Inspired By A Chinese Weapon?
“The name ‘Rapid Dragon’ is drawn from a thousand-year-old Chinese military-designed crossbow catapult that released several crossbow bolts with the squeeze of a single trigger, unleashing havoc down on armies from great distances,” according to AFRL. “They were known as Ji Long Che—Rapid Dragon Carts.”
The Rapid Dragon concept is developed on the basis of a roll-on/roll-off package that can be used to transform various types of airlifters into additional strike platforms as needed.
This would provide the Air Force with a cost-effective alternative to rapidly increase its overall stand-off strike capability, particularly in the event of a massive showdown with China or Russia.
Other types of weapons or payloads, such as swarms of small drones, could potentially be carried by the palletized launcher. Given that the United States is a major player in the world, questions have been raised regarding how feasible all of this is. During any such conflict situation, Air Force airlifters would very certainly be in high demand to carry out their primary objectives.
AFRL adds that the test over the Gulf of Mexico concludes the current Rapid Dragon test campaign, which began two years ago, but that another end-to-end live-fire flight test with a C-17A Globemaster III aircraft is planned for next year. In prior Rapid Dragon tests, Air Mobility Command (AMC) C-17As and AFSOC EC-130J Super Js were employed.
“By assembling a diverse and capable team, Rapid Dragon was able to accelerate development. We were dedicated to a ‘test often/learn fast’ culture, where we were constantly experimenting and taking calculated risks,” SDPE’s Rapid Dragon Program Manager, Dr. Dean Evans, stated in a release.

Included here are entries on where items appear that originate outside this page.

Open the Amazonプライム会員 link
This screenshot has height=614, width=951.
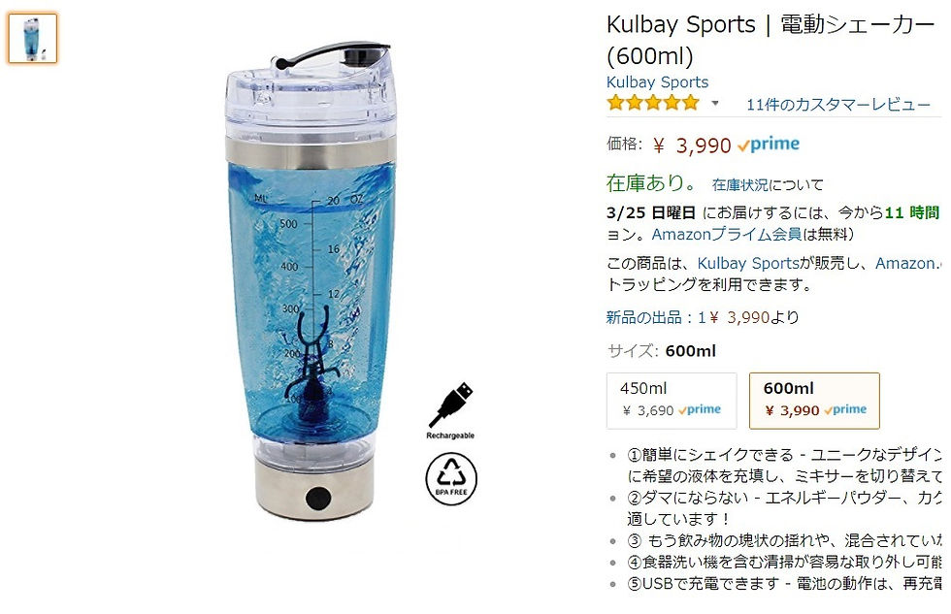pyautogui.click(x=727, y=234)
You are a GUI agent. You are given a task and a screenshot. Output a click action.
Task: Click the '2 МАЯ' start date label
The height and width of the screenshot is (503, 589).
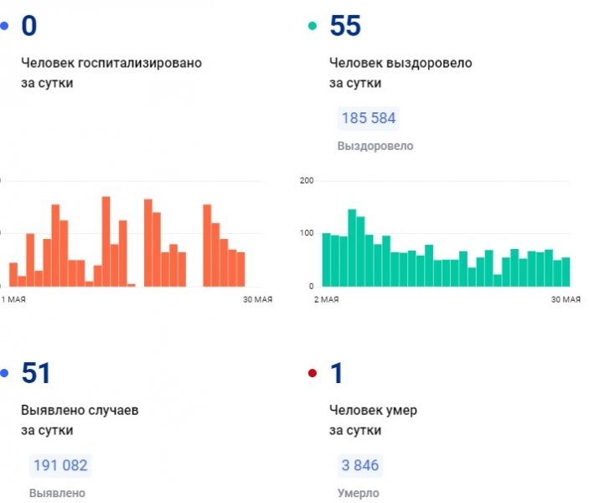point(326,299)
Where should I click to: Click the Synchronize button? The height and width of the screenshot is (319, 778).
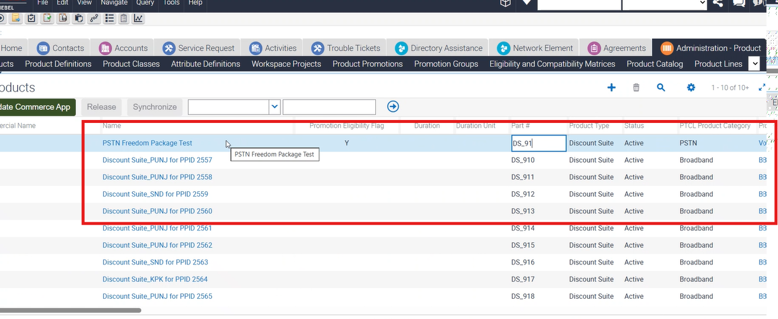[155, 107]
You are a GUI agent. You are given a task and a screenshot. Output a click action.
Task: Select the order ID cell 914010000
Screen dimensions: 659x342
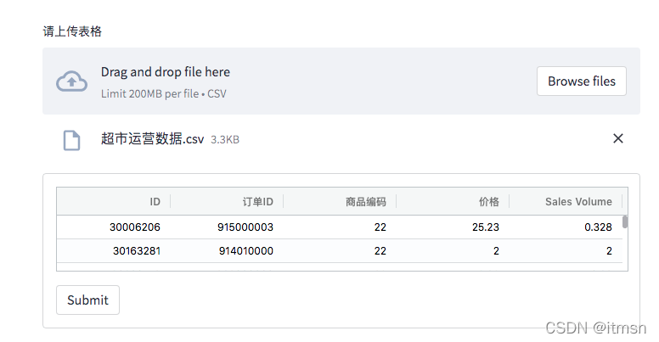pos(227,251)

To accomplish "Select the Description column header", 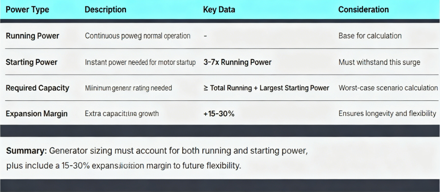I will click(105, 10).
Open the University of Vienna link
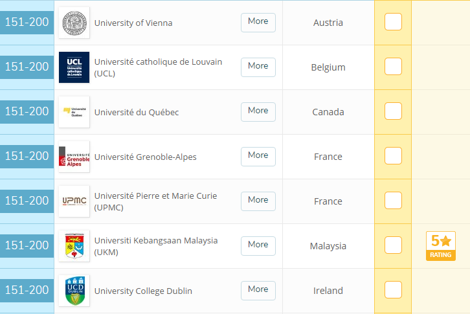 (133, 23)
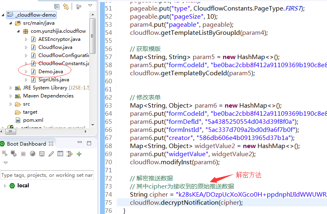This screenshot has height=214, width=327.
Task: Click the Collapse All icon in Package Explorer
Action: point(57,6)
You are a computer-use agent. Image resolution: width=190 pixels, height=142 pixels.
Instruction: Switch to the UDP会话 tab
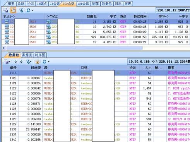(x=83, y=4)
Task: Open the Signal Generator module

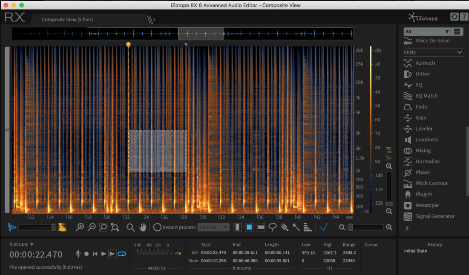Action: (435, 216)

“Collaboration from the onset streamlined the process and accelerated development, involving groups from the program inception that are not normally included at the very early stages, and that has made all the difference,” he added.
This “bomb bay in a box” concept, as the Air Force previously referred to it, is made to enable aircraft like the C-130 and C-17 to fire multiple weapons at a distance while remaining out of direct danger. While the Rapid Dragon program may be a step forward in the Air Force’s ability to fire palletized munitions from mobility aircraft, it is not the first time weapons have been delivered from such aircraft.

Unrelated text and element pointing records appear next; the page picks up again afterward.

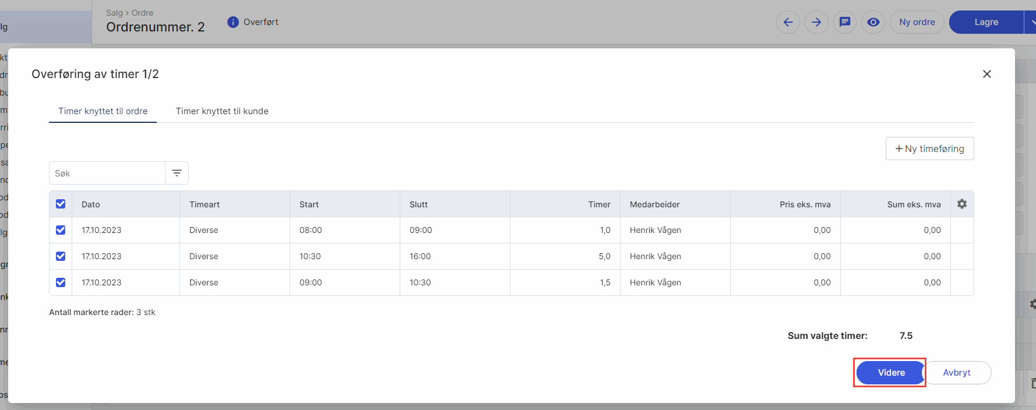The height and width of the screenshot is (410, 1036).
Task: Uncheck the 08:00 to 09:00 row
Action: [61, 230]
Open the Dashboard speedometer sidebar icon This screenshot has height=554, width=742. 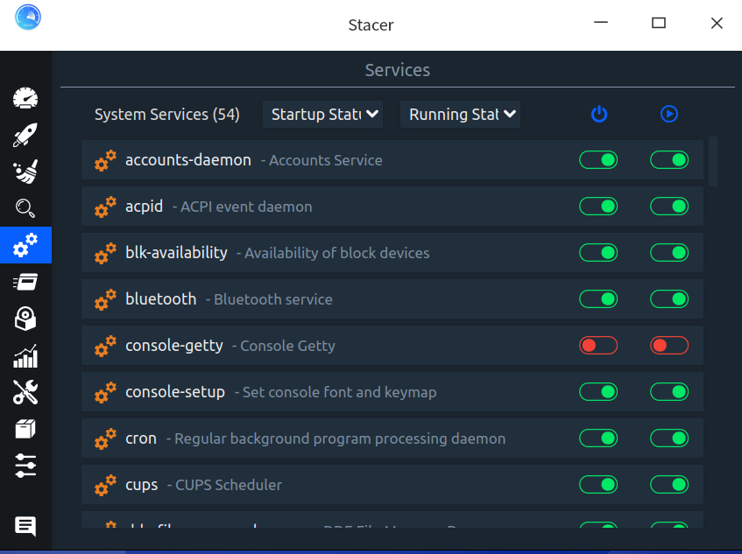pyautogui.click(x=25, y=98)
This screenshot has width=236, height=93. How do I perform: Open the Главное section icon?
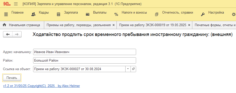coord(6,15)
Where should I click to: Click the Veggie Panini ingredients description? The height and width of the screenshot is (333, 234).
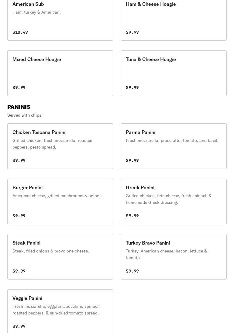point(56,310)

In 2017, an MC-130 from Cannon Air Force Base in New Mexico dropped a GBU-43/B known as the MOAB, or Massive Ordnance Air Blast, on a tunnel complex built by the Islamic State Khorasan insurgent group in Nangarhar, Afghanistan. Furthermore, if the PLA Navy tries to invade Taiwan, this weapon system might be used to sink a large number of ships.
The Air Force is ready to continue pushing this concept into an operational capability, one that may enhance its long-range attack options in any future contingency, following the successful conclusion of the current round of Rapid Dragon testing and plans to continue this work in the coming year.